Please register here:
- The next SW Community Investment Network takes place on 14th September, from 1pm. Contact Adam Chester to join the meeting.
- The next Shared Prosperity Fund (SPF) Housing Network meeting takes place on Tuesday 21st September, 11:30 AM.
Please Register in advance for this meeting:
See you at an event soon.
Information and other invitations:
Big thanks to Kelly Thomas, Social Value and Fundraising Manager at MTVH, who delivered a great presentation on the new Employer Pledge, launched via the Social Value Leadership Group over the summer, at our last CtW Member webinar. Check out the slides here!
#KeeptheLifeline - The NHF have released new research highlighting the inadequacy of the social security system with evidence of the financial strain and impact on wellbeing experienced by tenants receiving Universal Credit during the pandemic, including the call to not cut UC by £20 in October in their recommendations. Access a copy of the report and key findings here.

* [INFORMATION GIVEN]
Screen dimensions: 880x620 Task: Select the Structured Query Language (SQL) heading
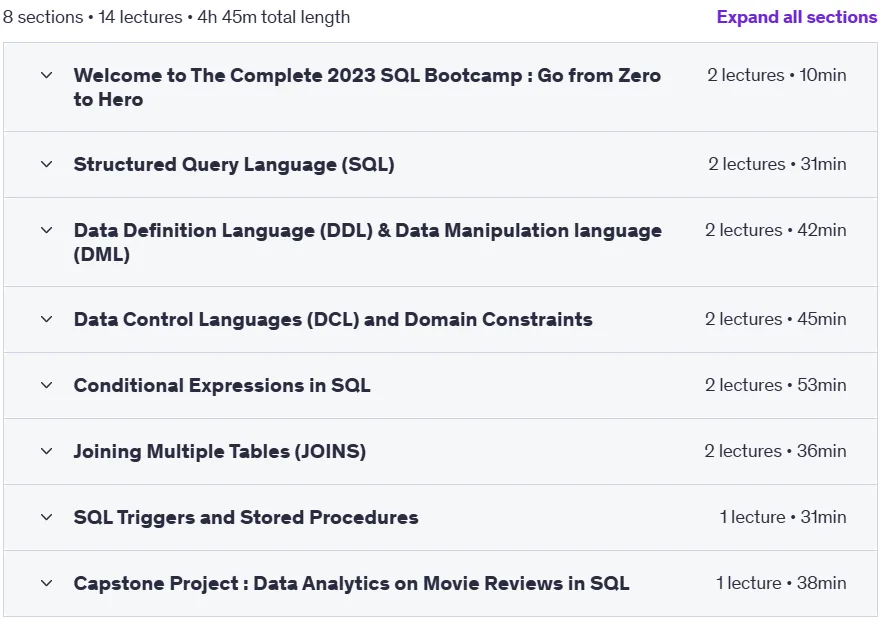[234, 164]
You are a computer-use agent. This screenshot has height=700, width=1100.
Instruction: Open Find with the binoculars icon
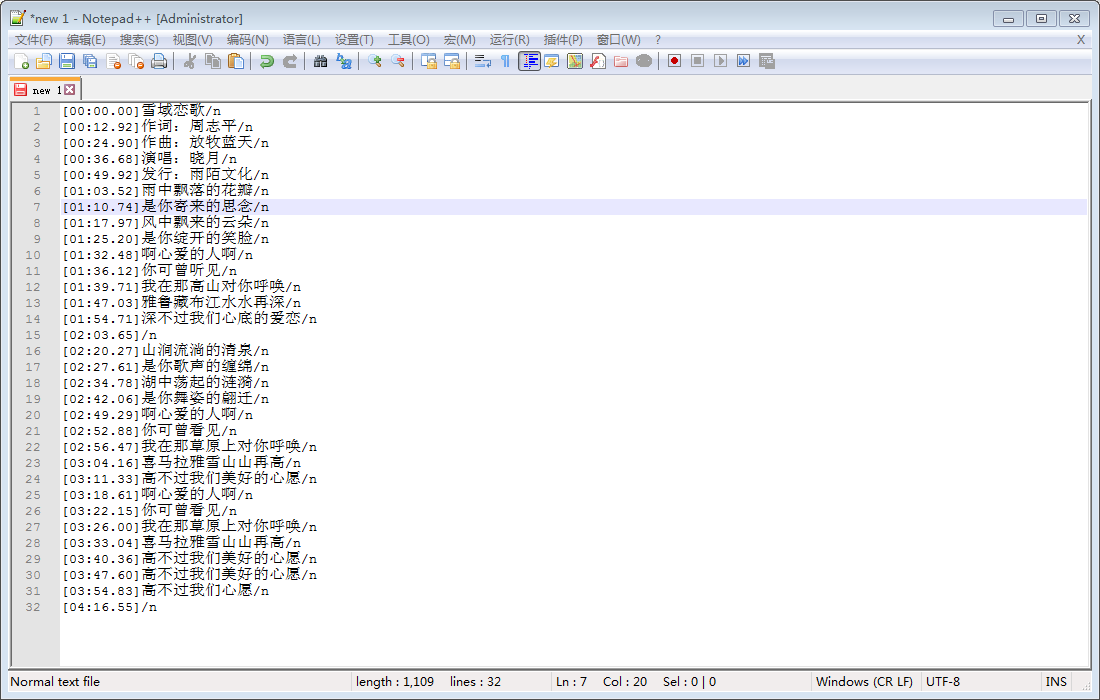[320, 62]
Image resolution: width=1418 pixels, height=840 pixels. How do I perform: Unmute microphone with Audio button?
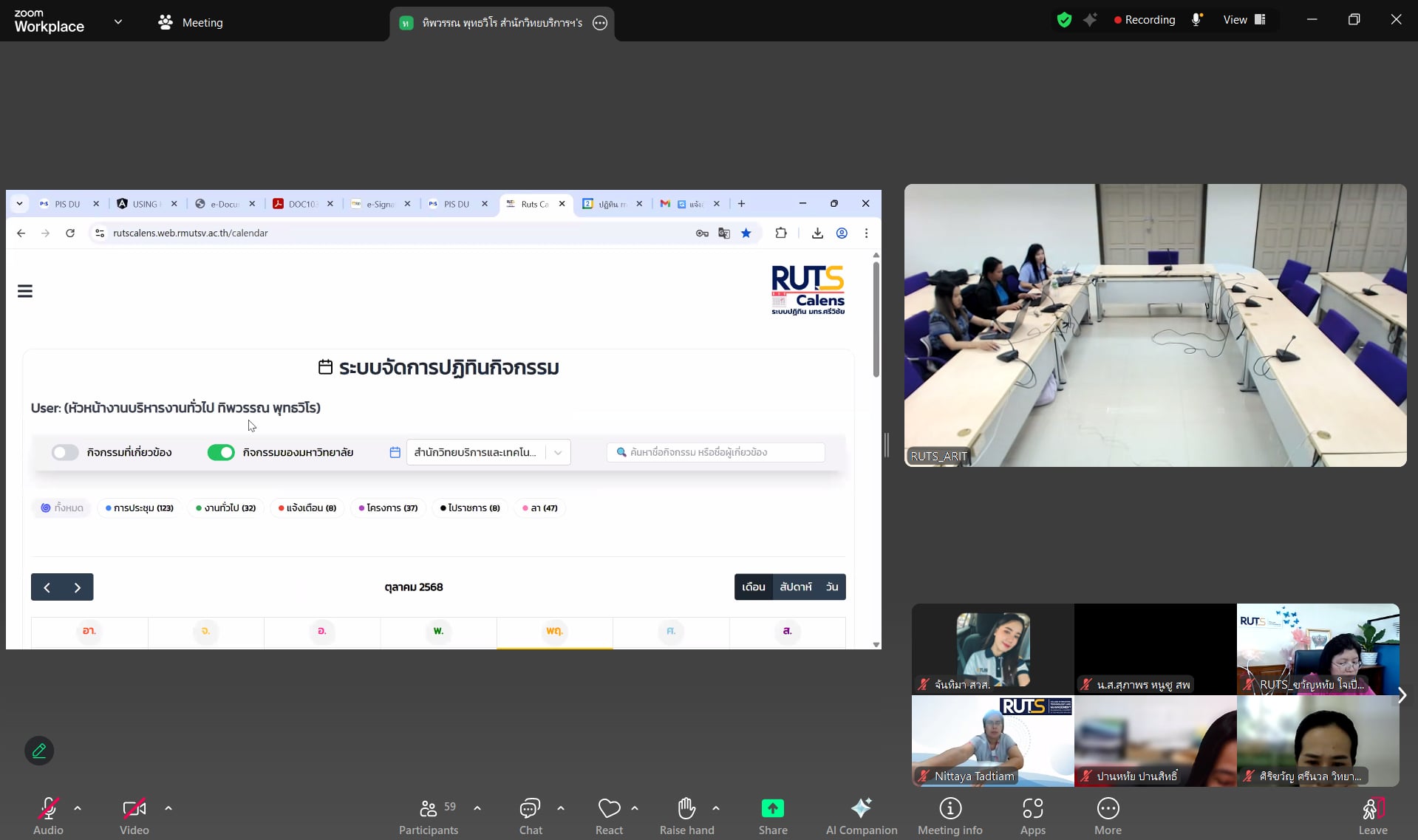pyautogui.click(x=48, y=809)
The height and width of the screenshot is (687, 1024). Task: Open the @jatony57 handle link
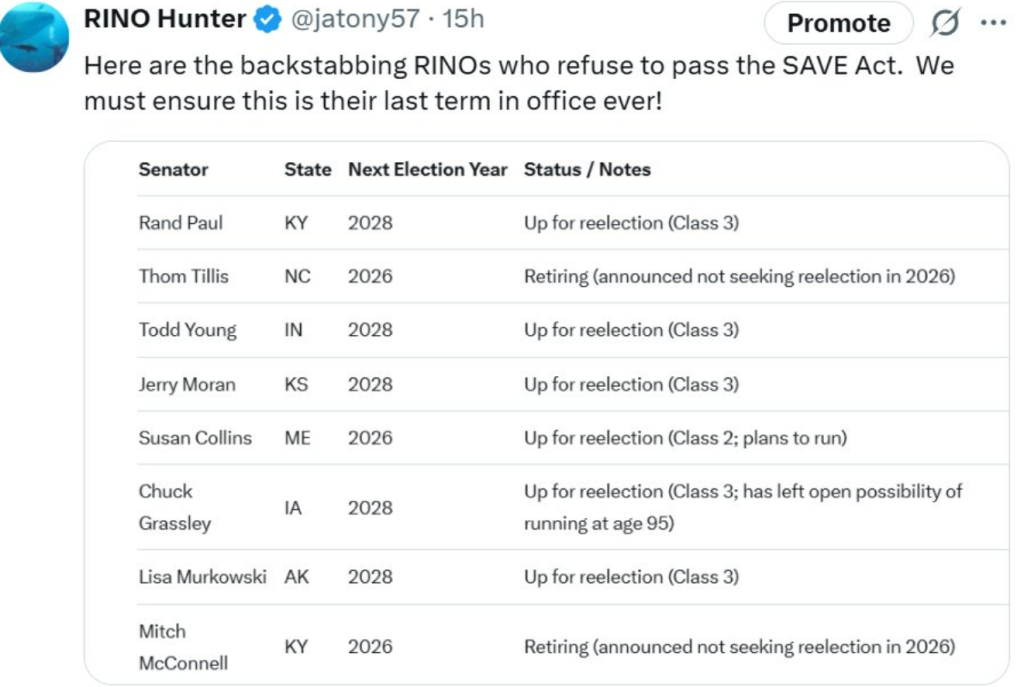coord(354,19)

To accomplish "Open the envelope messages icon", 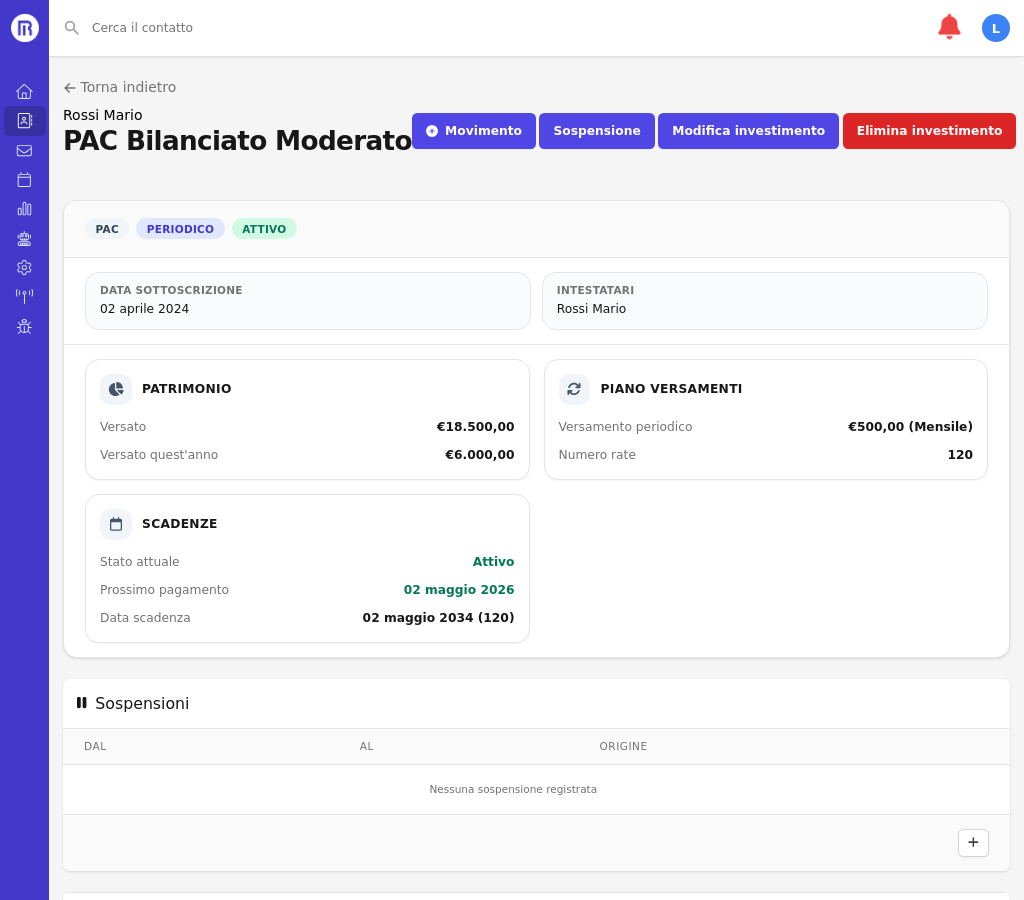I will 24,150.
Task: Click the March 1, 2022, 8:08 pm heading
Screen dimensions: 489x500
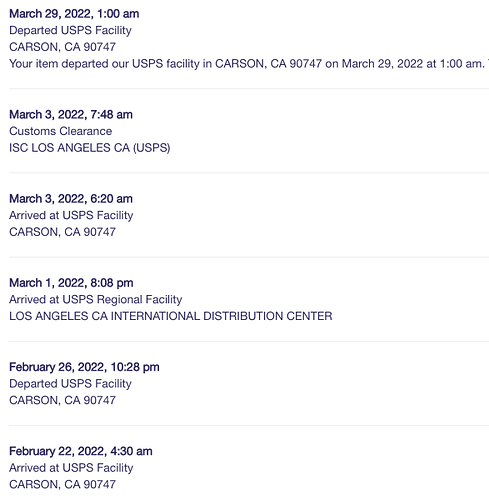Action: point(71,283)
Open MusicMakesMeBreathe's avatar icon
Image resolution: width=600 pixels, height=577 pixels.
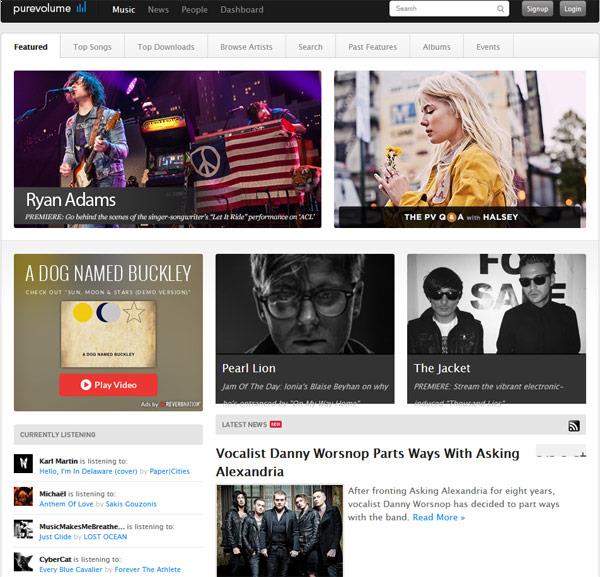23,529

* [WORK REQUIRED]
Write the next part of the announcements about housing network meetings and reports, picking up after the item on the NHF's #KeeptheLifeline research.

* [TASK RESULT]
The Kerslake Commission on Homelessness and Rough Sleeping has published its interim report. The NHF is a member of the Commission. The report has been published ahead of the government’s Comprehensive Spending Review and includes examples of savings brought about by homelessness prevention.
Lord Kerslake and a number of Communities that Work members also contributed to a new report from Ground Control on ‘Green Communities and the journey to Net Zero’, which was developed by Bales Partners. The report contributes to the debate on housing, green jobs and skills which will feature in the APPG schedule from Autumn this year and provides a great snapshot of both ideas and inspiring practise from the social housing sector.
The Government has published its landmark National Disability Strategy. The strategy aims to transform the lives of disabled people across the UK, tackling the barriers that prevent many disabled people from fully benefiting from, and contributing to, every aspect of our society. Its focus ranges across public services, housing, transport, education, leisure, shopping, employment, and rights and perceptions.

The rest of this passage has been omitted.